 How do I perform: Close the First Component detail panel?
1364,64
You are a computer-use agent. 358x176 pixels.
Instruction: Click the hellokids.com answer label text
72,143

■ **Task goal**: Copy all of the lines above again, requests included, and shift every coordinate in the answers by adding 12 to each number.

■ **The response**:
 How do I perform: Close the First Component detail panel?
1376,76
You are a computer-use agent. 358x176 pixels.
Instruction: Click the hellokids.com answer label text
84,155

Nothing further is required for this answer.